Last week, I had a follow-up call from one of my state representatives, who's looking into a matter of insurance law in North Carolina. She stopped midway through a sentence and said, "MsSpentyouth, just tell me what to do. You've put in your share of work on this and you're tired. Just rest. Let me take this from you for a while. It's my job." I cried, though it must have sounded a wreck to her, this croaky old wheezy woman sniffling into the phone. And the next day I had a call from the N.C. Department of Insurance with information I needed, and a turkey tetrazzini and greens-and-berry salad dinner delivered to my door from my representative.
My local newspaper and its community have featured me several times in articles about people who need health-care reform and need it quick. Even weeks later, I still frequently get calls and letters from people who, like me, are battling their insurance situations (or lack of insurance situations) to get the care they need. I have no voice to speak with them, but I listen and whisper my encouragement for them to stay strong and link with the support of others to share the fight. Sometimes it's a wonderful thing to not be able to dispense wordy advice or state an argument but just to listen and be present for someone who is struggling so fiercely and in such great need of care. On Thanksgiving Day, a 75-year-old former teacher found my telephone number and called in tears because she was too weak to finish cooking her family's Thanksgiving dinner without her medications, which she had foregone this month to be able to pay for her great-grandson's asthma medications and two doctor visits after his mother had lost the job that insured him and couldn't afford the COBRA payments. I sent my daughter over to her house with information about HealthWell Foundation, which offers stipends to qualified people who cannot afford medications or the copays on their medications.

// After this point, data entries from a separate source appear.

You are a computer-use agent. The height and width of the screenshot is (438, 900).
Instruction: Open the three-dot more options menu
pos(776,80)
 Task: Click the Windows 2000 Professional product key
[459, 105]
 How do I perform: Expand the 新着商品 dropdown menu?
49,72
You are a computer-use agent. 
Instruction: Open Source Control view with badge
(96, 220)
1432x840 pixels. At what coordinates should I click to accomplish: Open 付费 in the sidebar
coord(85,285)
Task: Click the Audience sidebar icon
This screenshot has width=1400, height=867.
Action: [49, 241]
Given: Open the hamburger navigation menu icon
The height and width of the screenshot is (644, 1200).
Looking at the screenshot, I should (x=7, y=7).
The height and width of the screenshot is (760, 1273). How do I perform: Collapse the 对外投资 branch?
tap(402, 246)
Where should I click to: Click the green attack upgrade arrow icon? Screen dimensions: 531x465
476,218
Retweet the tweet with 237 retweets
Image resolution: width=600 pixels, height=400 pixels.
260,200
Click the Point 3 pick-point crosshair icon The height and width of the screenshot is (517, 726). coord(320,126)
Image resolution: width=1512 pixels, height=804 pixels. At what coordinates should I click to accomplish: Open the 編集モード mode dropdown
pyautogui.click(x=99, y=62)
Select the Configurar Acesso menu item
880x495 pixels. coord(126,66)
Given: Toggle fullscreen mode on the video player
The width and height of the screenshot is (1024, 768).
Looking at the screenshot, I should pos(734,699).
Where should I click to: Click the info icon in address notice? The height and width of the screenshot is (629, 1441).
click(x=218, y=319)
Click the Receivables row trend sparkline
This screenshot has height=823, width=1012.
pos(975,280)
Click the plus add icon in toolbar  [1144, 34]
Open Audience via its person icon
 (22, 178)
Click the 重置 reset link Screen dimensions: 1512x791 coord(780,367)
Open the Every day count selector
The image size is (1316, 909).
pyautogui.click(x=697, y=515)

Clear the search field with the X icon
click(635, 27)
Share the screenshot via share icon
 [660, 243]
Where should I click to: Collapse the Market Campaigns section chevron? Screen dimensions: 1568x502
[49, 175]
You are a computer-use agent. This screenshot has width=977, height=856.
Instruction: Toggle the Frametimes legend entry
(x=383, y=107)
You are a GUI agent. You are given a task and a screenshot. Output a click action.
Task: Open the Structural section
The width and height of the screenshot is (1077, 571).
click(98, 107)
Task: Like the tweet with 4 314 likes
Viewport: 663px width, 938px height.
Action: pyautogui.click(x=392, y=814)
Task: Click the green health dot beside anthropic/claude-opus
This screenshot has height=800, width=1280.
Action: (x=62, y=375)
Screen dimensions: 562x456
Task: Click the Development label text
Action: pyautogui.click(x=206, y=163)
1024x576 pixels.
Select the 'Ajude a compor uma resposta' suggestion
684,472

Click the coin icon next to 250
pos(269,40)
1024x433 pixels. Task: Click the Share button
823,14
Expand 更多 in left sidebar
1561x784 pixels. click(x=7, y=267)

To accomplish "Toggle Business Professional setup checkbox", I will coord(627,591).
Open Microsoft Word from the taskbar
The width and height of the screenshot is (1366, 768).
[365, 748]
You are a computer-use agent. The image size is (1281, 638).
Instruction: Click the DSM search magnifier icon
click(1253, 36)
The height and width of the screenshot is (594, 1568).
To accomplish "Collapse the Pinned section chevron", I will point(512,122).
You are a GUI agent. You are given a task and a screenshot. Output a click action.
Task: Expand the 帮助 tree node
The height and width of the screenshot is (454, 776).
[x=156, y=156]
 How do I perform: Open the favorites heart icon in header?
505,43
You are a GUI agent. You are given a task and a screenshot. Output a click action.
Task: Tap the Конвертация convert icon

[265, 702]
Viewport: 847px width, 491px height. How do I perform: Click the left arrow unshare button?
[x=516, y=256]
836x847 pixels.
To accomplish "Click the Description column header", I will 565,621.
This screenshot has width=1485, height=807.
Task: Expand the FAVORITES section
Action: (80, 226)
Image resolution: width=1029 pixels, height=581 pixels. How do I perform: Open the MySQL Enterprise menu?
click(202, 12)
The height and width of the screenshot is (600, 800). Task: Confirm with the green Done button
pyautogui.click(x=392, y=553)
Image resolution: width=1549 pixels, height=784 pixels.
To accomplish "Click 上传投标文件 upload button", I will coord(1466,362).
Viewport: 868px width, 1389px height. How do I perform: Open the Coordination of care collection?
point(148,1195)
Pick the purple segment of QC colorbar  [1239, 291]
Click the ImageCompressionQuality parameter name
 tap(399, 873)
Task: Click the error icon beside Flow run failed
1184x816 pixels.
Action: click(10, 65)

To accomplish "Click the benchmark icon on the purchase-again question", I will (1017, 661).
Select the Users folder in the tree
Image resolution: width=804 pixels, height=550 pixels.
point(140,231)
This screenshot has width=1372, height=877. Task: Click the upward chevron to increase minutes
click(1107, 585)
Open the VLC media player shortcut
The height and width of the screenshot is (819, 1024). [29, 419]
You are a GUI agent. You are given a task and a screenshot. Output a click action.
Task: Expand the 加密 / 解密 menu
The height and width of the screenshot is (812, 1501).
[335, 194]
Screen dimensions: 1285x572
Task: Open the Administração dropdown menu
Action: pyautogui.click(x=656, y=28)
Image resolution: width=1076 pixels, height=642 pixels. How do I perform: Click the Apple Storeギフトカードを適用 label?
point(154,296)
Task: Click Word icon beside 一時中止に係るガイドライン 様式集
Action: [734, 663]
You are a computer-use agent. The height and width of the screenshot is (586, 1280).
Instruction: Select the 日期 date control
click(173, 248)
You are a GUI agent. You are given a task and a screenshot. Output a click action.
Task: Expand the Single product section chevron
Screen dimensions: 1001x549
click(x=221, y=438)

It's taken me several hours to write this update. But I'll be damned if I'll give up the public option without a fight to my dying breath. Sick or not sick, I'm still an American, goddammit, and I should not have to leave my country or just let myself and others die because we cannot afford health care.
So I'm still in this game. And I'm not giving up. You want another Brain Tumor Bake Sale at your office to shame you for not talking to your constituents about what they want and need, Senator or Representative? You want that press about how your sick constituents had to set up their own freakin' folding table outside your office to raise awareness about the public option because you couldn't be bothered to talk with real people? Well, you're on. Voice or no voice, exhausted or not exhausted, too weak to read or rake my own damn lawn, you're on.
The card table's already in my car, my posters are ready, the Moon Pies are just a grocery store away (ready to be labeled with the stickers "We're not asking for the moon, just quality health care that's affordable and accessible to all. Call your Congress member at 202-225-3121."), and I know where your offices are. You might have to strain to hear my voice, and I might not be able to be out there for long, but you're on.
We will not lose this fight. You're not driving me out of my own damn country, and I'm not abandoning others to the fates left to them by bloodsucking insurance companies and the lying liars who get lobbied by them.